On Tue, Feb 12, 2019 at 11:04:31PM +0300, Georgy Kirichenko wrote:
> Append txn_id and txn_commit to xrow_header structure, txn_id identifies
> transaction id on replica where transaction was started. As transaction id
> a lsn of the first row in the transaction is used. txn_commit is set to true
> if it is the last row in a transaction, so we could commit transaction by the
> last row or by additional NOP requests with txn_commit set as well as
> start transaction with NOP and corresponding txn_id. In case of  replication
> all local changes moved to an journal entry tail to form a separate transaction
> (like autonomous transaction) to be able to replicate changes back.
> 
> As encoding/deconding rule assumed:
>  * txn_id and txn_commit are encoded only for multi-row transactions.
>    So if we do not have txn_id while row decoding then this means that it
>    is a single row transaction.
>  * TXN_ID field is differential encoded as lsn - txn_id value
>  * txn_commit packed into TXN_FLAGS field
> 
> These rules provide compatibility with previous xlog format as well
> as good compaction level.
> 
> Needed for: 2798
> ---
>  src/box/iproto_constants.c |  4 ++--
>  src/box/iproto_constants.h |  7 +++++++
>  src/box/txn.c              | 21 +++++++++++++++++----
>  src/box/txn.h              |  2 ++
>  src/box/wal.c              | 28 ++++++++++++++++++++++++----
>  src/box/xrow.c             | 36 ++++++++++++++++++++++++++++++++++++
>  src/box/xrow.h             |  4 +++-
>  test/unit/xrow.cc          |  2 ++
>  8 files changed, 93 insertions(+), 11 deletions(-)
> 
> diff --git a/src/box/iproto_constants.c b/src/box/iproto_constants.c
> index 7fd295775..4d2e21752 100644
> --- a/src/box/iproto_constants.c
> +++ b/src/box/iproto_constants.c
> @@ -41,11 +41,11 @@ const unsigned char iproto_key_type[IPROTO_KEY_MAX] =
>  		/* 0x05 */	MP_UINT,   /* IPROTO_SCHEMA_VERSION */
>  		/* 0x06 */	MP_UINT,   /* IPROTO_SERVER_VERSION */
>  		/* 0x07 */	MP_UINT,   /* IPROTO_GROUP_ID */
> +		/* 0x08 */	MP_UINT,   /* IPROTO_TXN_ID */
> +		/* 0x09 */	MP_UINT,   /* IPROTO_TXN_FLAGS */

I don't quite like the name, because we encode not a txn id, but the
statement number in a txn. Let's rename it to IPROTO_TXN_STMT_NO or
IPROTO_TXN_STMT_ID or IPROTO_TXN_STMT_SEQ?

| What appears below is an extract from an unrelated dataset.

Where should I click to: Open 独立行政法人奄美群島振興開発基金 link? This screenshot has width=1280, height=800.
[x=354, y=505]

xrow_header::txn_id is OK though.

>  	/* }}} */
>  
>  	/* {{{ unused */
> -		/* 0x08 */	MP_UINT,
> -		/* 0x09 */	MP_UINT,
>  		/* 0x0a */	MP_UINT,
>  		/* 0x0b */	MP_UINT,
>  		/* 0x0c */	MP_UINT,

You forgot to patch iproto_key_strs.

Let's please add a test that ensures that those new headers are written
to xlogs. You could use xlog reader for that.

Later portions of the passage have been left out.